Il existe en outre plusieurs copies d'auteur de la toile, de plein format et homonymes. L'une d'entre elles se trouve au Musée Russe. C'est une huile sur toile, peinte en 1872, de format 134,5 × 173 cm. Elle était jusqu'en 1897 en possession du musée de l'Ermitage[3]. Une autre copie, également datée de 1872, se trouve au musée des arts d'Ouzbékistan à Tachkent[1],[3]. Elle provient de la collection du grand-duc Nicolas Constantinovitch de Russie[20],[21], et selon certaines sources, elle était auparavant dans la collection de son père, le grand-duc[22]. En outre, une copie d'auteur non datée est au Musée des beaux-arts du Turkmenistan (en) à Achgabat[23].
Des copies de plus petit format de la toile sont également connues[24],[3]. L'une d'elles, une huile sur toile de 58,4 × 74,3 cm, datée de 1874, se trouve au Musée-réserve d'Histoire, d'architecture et des beaux-arts de Ribinsk (ru)[25]. Une autre, datée également de 1874 appartient au Musée-réserve de Novgorod, et une dernière, datée de 1878, se trouve dans une collection privée à Kiev[26],[3].
Réception et critique
modifierDans son article d'ensemble La première exposition de peinture itinérante, publié dans la revue Annales de la Patrie, l'écrivain et critique Mikhaïl Saltykov-Chtchedrine accorde une grande attention au tableau de Gay. Il écrit en particulier[27] :
« Nous nous trouvons tout de suite face à la peinture du professeur Gay, Pierre le Grand interrogeant son fils. Devant nous, deux hommes dans une position simple et sévère, n'ayant rien de frappant ... Il n'en est pas moins que tous ceux qui voient ces deux personnages ordinaires, représentés sans effet, sont forcément conscients d'être témoin d'un de ces drames des plus déchirants, d'un de ceux qui ne peuvent s'effacer de la mémoire. »
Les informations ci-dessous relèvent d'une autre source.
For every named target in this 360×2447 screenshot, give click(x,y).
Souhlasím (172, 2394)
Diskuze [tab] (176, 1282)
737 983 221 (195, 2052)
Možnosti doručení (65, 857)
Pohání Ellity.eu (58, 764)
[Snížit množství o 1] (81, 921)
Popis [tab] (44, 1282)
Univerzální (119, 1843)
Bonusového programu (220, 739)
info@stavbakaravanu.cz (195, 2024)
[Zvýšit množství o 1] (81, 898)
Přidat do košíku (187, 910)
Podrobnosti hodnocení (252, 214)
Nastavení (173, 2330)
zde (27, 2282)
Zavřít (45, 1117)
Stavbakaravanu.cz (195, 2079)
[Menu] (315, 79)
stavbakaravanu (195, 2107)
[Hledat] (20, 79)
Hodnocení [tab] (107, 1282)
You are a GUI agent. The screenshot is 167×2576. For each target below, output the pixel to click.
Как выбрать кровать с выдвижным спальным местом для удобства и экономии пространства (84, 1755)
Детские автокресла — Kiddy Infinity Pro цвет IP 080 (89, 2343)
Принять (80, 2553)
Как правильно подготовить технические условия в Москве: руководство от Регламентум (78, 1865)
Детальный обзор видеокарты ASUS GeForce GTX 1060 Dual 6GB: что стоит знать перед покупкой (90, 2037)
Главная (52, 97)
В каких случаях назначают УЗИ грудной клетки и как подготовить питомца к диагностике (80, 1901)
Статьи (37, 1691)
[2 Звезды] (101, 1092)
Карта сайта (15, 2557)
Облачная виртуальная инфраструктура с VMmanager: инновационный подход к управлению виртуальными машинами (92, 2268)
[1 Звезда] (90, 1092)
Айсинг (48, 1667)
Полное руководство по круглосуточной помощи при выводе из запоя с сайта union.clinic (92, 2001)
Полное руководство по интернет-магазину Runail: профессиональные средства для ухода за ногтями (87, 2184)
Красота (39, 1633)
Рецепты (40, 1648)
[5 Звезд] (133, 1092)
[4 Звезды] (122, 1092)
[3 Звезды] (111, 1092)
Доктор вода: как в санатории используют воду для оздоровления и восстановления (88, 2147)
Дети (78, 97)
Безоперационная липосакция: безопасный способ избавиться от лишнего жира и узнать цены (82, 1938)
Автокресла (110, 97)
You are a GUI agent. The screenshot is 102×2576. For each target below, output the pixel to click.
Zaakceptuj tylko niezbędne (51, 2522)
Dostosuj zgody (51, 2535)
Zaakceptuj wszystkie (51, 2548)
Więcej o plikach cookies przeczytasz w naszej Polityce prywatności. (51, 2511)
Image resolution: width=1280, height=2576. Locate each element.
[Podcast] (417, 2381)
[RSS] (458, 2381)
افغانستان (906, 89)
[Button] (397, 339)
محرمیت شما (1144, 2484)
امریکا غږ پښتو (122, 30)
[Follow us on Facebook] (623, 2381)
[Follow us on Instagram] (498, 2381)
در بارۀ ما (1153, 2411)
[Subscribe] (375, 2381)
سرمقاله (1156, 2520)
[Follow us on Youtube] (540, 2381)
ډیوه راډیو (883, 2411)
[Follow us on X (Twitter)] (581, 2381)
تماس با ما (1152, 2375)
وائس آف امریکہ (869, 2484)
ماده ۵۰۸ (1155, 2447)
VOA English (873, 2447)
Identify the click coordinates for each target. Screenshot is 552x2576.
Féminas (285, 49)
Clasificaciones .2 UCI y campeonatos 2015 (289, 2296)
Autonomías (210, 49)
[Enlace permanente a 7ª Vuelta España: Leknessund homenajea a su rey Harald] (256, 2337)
Remarquant, que « la personnalité de Pierre est à l'évidence sympathique à M. Gay », Saltykov-Chtchedrine, de son côté dit sa grande estime pour le rôle de l'empereur dans l'histoire russe et pour ses qualités morales. Il évalue positivement les réformes de Pierre le Grand, considérant que l'échec ultérieur de quelques-unes d'entre elles ne lui est pas imputable, mais est dû « au fait que ceux qui ont poursuivi son œuvre n'en ont appliqué que la lettre et en ont complètement oublié l'esprit ». C'est pourquoi dans la représentation du conflit, les sympathies de Saltykov-Chtchedrine sont entièrement pour Pierre, qui redoute, que le tsarévitch Alexis, montant sur le trône en qualité d'héritier, détruise la plus grande part de ce qu'il a créé. Selon Saltykov-Chtchedrine, « le personnage de Pierre se présente dans la clarté d'une beauté accomplie que donne seulement à l'être humain une paix intérieure admirable », tandis que le tsarévitch Alexis est rempli d'inquiétude par le rendez-vous avec son père, « une inquiétude morale, d'une autre nature, celle d'un être vil »[27].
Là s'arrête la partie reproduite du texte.